◆ INSTRUCTION
Output each of the rows below verbatim, character for character, and omit the pictures from your output.

◆ EXERCISE INPUTS
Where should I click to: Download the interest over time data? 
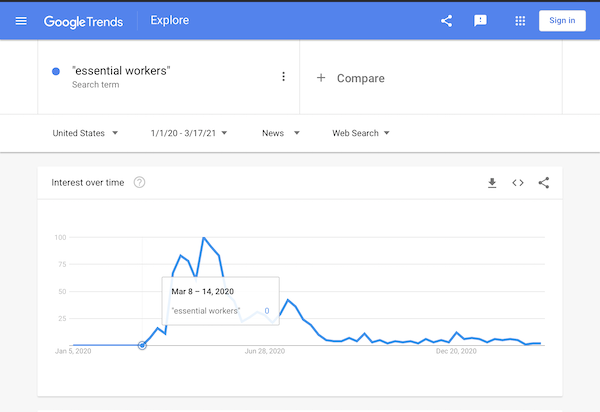[x=492, y=182]
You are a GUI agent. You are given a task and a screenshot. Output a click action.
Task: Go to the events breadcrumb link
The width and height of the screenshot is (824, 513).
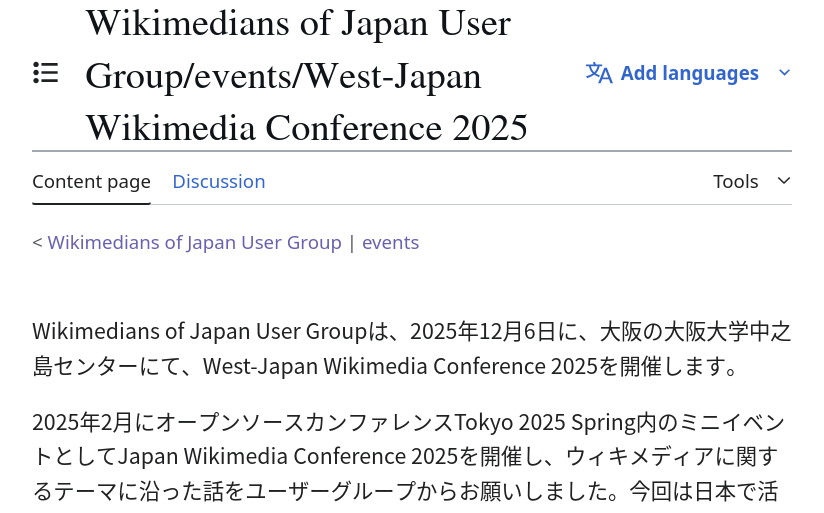pyautogui.click(x=390, y=243)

◆ RIGHT ANSWER
Where should I click to: Download the interest over time data? 
[x=492, y=182]
You are a GUI agent. You are given a task and a screenshot. Output a click action.
Task: Go to the events breadcrumb link
The width and height of the screenshot is (824, 513).
pyautogui.click(x=390, y=243)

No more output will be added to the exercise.